Soal Latihan
Tuliskan ulang tanpa perubahan semua baris dari awal data sampai baris yang memuat "Action: click(375, 279)", termasuk baris tersebut.

Baris yang Ditampilkan
***

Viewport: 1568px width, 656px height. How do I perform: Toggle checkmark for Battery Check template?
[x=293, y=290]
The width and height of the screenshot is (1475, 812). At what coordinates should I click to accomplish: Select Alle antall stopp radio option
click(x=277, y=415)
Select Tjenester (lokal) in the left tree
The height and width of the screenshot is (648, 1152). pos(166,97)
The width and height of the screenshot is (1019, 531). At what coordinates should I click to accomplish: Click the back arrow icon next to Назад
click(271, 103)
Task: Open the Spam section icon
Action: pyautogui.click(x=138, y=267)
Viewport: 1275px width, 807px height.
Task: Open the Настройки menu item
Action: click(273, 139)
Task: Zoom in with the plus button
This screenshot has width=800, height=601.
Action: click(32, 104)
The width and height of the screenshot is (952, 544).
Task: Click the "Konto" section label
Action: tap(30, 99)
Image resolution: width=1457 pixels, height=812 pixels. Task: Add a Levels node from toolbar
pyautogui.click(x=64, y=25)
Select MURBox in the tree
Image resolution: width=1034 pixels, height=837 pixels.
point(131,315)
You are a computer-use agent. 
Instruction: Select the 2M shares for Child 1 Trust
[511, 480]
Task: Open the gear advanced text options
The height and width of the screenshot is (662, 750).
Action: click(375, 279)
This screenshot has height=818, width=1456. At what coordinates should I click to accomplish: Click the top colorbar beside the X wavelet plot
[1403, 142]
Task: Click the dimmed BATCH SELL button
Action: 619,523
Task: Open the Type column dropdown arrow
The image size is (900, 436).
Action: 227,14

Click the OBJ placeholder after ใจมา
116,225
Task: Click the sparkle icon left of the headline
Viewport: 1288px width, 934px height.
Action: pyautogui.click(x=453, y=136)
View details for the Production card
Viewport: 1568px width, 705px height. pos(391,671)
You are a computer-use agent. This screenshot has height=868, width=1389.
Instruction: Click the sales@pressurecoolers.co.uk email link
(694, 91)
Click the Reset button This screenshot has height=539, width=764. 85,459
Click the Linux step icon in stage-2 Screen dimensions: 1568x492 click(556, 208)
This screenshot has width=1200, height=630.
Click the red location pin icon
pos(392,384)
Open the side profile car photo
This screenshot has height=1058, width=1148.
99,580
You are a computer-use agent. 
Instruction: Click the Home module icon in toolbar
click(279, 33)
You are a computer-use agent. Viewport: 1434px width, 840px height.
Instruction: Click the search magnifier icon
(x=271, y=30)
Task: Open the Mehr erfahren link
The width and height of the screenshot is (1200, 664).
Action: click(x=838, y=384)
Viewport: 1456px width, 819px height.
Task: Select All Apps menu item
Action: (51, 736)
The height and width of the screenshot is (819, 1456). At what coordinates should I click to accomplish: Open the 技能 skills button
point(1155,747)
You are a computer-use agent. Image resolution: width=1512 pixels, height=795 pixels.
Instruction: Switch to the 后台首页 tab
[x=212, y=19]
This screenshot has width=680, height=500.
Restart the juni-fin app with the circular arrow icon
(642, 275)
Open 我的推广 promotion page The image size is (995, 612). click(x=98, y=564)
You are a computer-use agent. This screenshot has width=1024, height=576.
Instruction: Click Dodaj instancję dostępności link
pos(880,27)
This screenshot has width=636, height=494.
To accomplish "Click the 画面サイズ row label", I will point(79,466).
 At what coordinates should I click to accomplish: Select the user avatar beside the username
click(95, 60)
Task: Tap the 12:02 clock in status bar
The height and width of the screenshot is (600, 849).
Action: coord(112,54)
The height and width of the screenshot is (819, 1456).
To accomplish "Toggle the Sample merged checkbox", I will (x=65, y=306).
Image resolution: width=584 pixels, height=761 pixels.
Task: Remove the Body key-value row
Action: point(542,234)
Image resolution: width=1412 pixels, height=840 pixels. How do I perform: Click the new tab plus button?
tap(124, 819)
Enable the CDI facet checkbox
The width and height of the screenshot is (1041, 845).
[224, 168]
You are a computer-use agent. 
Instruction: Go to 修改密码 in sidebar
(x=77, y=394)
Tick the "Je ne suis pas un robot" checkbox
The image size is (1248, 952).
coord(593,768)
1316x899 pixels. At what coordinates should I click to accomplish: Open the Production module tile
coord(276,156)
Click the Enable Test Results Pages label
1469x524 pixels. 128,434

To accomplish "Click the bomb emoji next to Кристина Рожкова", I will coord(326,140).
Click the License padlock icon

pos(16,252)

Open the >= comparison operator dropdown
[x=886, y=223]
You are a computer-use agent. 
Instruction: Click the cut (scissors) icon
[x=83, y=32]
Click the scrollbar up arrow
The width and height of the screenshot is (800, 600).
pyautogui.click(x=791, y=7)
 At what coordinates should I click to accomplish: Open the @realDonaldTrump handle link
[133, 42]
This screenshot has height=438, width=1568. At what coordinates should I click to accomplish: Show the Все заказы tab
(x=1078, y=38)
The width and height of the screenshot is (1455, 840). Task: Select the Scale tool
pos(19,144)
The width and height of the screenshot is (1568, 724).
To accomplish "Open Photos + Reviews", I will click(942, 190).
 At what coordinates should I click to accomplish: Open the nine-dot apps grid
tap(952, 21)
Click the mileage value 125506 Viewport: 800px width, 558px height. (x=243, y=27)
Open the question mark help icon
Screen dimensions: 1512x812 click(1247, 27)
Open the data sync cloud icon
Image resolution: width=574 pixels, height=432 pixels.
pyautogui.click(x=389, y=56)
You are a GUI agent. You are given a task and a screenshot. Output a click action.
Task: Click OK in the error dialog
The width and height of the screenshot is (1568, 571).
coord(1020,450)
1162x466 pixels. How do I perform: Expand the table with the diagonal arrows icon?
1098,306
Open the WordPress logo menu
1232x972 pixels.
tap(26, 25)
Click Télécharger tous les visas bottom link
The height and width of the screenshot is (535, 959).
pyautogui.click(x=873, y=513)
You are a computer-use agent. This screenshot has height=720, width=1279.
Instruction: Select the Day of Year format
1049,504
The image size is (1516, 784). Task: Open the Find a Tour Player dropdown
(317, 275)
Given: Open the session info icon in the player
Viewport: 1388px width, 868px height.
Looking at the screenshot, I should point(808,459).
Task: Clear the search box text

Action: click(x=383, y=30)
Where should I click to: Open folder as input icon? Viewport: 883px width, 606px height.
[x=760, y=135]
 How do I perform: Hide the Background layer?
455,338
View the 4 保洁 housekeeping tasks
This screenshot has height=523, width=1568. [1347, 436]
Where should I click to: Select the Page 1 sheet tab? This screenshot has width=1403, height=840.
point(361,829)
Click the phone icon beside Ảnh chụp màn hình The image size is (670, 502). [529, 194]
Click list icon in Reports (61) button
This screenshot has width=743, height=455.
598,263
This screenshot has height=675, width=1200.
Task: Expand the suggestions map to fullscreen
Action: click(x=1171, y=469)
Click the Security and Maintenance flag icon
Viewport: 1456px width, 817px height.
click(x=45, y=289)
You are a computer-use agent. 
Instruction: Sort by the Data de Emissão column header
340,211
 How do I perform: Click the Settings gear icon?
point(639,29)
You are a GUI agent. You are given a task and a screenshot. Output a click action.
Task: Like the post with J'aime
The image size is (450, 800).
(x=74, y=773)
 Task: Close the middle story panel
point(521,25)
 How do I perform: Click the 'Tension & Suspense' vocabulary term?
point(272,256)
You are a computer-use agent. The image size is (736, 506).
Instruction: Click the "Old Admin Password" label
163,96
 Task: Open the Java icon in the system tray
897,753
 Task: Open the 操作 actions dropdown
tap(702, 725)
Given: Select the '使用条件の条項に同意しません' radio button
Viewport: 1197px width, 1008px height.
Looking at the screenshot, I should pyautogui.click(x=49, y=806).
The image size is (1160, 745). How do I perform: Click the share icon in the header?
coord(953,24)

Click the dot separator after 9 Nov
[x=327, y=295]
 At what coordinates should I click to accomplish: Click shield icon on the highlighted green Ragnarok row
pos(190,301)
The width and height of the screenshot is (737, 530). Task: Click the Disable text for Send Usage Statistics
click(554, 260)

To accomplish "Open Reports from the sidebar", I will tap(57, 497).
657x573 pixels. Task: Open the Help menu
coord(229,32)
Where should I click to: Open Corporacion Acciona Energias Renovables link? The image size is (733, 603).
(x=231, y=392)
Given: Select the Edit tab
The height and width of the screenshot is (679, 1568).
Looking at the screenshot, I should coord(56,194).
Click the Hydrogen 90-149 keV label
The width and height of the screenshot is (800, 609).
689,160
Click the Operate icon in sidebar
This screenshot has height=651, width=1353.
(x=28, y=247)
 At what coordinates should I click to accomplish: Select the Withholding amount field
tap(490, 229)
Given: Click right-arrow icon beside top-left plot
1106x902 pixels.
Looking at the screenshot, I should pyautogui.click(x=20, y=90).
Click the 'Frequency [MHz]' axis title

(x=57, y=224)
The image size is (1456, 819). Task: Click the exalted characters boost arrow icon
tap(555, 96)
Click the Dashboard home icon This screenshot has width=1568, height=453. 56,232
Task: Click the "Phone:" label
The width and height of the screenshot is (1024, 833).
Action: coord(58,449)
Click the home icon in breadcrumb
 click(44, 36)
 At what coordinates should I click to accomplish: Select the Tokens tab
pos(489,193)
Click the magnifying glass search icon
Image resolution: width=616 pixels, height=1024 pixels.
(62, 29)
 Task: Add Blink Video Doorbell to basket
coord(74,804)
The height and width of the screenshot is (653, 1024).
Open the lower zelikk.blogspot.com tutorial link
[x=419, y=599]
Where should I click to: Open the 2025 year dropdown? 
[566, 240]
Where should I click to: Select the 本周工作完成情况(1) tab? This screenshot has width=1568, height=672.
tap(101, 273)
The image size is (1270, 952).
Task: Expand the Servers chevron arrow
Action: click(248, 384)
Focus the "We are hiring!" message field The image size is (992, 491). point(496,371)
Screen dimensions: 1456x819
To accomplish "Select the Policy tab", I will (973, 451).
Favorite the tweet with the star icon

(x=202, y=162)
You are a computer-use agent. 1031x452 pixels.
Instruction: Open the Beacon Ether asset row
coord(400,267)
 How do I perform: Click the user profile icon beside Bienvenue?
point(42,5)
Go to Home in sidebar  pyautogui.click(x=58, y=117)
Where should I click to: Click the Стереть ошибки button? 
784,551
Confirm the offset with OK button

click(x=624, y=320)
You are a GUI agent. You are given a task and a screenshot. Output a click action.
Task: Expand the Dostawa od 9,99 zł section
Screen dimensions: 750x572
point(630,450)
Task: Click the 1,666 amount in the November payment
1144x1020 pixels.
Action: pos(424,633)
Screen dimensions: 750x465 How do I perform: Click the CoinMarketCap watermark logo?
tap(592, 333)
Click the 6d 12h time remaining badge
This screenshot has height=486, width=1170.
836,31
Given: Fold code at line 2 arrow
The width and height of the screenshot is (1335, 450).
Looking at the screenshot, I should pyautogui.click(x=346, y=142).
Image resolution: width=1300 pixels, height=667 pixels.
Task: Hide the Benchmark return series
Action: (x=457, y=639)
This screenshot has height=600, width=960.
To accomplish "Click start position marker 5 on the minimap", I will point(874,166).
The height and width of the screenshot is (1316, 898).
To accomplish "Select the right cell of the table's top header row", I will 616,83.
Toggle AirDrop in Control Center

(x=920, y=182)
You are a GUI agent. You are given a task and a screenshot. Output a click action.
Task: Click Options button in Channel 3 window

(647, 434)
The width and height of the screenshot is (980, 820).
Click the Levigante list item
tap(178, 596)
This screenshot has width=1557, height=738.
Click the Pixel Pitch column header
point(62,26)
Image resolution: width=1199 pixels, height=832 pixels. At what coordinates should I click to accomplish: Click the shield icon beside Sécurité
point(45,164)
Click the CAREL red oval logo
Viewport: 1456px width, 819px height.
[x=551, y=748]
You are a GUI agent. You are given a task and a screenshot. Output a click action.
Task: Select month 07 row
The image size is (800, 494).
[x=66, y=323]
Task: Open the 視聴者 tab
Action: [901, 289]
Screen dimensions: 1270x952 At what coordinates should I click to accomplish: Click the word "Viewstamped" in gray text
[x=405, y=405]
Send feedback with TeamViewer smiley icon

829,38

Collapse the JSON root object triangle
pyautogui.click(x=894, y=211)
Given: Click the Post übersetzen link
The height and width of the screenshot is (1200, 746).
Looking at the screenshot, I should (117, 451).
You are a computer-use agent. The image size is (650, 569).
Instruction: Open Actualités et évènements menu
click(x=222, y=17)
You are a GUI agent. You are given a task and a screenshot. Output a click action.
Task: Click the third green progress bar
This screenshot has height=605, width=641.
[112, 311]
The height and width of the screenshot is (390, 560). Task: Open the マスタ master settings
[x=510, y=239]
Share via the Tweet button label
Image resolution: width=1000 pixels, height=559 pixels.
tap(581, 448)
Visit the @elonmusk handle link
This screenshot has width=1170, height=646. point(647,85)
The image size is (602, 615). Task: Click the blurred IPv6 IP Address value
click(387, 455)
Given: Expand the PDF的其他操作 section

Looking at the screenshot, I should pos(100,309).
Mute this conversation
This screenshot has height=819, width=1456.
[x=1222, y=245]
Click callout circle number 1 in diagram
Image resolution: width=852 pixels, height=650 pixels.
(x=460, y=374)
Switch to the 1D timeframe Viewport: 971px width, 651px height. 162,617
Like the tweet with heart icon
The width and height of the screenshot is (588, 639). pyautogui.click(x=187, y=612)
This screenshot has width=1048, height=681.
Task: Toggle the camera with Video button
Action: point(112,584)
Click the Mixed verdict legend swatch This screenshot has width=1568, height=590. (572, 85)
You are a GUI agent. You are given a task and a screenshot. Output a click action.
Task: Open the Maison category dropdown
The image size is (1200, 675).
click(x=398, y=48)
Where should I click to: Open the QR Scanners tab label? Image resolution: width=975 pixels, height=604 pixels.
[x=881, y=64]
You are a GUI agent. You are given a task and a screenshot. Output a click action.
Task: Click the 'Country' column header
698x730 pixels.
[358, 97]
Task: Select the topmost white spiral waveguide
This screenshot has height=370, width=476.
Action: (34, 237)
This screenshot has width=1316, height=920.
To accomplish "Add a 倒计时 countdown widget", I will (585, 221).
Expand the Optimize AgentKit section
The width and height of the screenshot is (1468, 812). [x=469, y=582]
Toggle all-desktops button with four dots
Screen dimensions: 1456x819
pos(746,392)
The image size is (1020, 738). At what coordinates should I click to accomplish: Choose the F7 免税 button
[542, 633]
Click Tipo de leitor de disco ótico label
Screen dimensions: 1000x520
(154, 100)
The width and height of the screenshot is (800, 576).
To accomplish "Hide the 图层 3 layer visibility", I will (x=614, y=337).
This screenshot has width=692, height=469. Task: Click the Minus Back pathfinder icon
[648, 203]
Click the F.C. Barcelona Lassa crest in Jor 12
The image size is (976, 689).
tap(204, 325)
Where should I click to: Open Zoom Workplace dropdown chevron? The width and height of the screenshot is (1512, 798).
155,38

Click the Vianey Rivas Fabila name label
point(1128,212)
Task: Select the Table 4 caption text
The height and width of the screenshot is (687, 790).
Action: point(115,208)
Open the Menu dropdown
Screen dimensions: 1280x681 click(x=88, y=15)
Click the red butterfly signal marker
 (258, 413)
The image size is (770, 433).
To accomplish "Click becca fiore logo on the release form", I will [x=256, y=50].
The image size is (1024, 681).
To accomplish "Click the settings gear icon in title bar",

***

Jawaban Latihan
Viewport: 1568px width, 656px height. How do I perform: Toggle checkmark for Battery Check template?
[x=293, y=290]
The width and height of the screenshot is (1475, 812). At what coordinates should I click to accomplish: Select Alle antall stopp radio option
click(x=277, y=415)
Select Tjenester (lokal) in the left tree
The height and width of the screenshot is (648, 1152). pos(166,97)
The width and height of the screenshot is (1019, 531). At what coordinates should I click to accomplish: Click the back arrow icon next to Назад
click(271, 103)
Task: Open the Spam section icon
Action: pyautogui.click(x=138, y=267)
Viewport: 1275px width, 807px height.
Task: Open the Настройки menu item
Action: click(273, 139)
Task: Zoom in with the plus button
This screenshot has width=800, height=601.
Action: click(32, 104)
The width and height of the screenshot is (952, 544).
Task: Click the "Konto" section label
Action: tap(30, 99)
Image resolution: width=1457 pixels, height=812 pixels. Task: Add a Levels node from toolbar
pyautogui.click(x=64, y=25)
Select MURBox in the tree
Image resolution: width=1034 pixels, height=837 pixels.
point(131,315)
You are a computer-use agent. 
Instruction: Select the 2M shares for Child 1 Trust
[511, 480]
Task: Open the gear advanced text options
The height and width of the screenshot is (662, 750).
Action: click(375, 279)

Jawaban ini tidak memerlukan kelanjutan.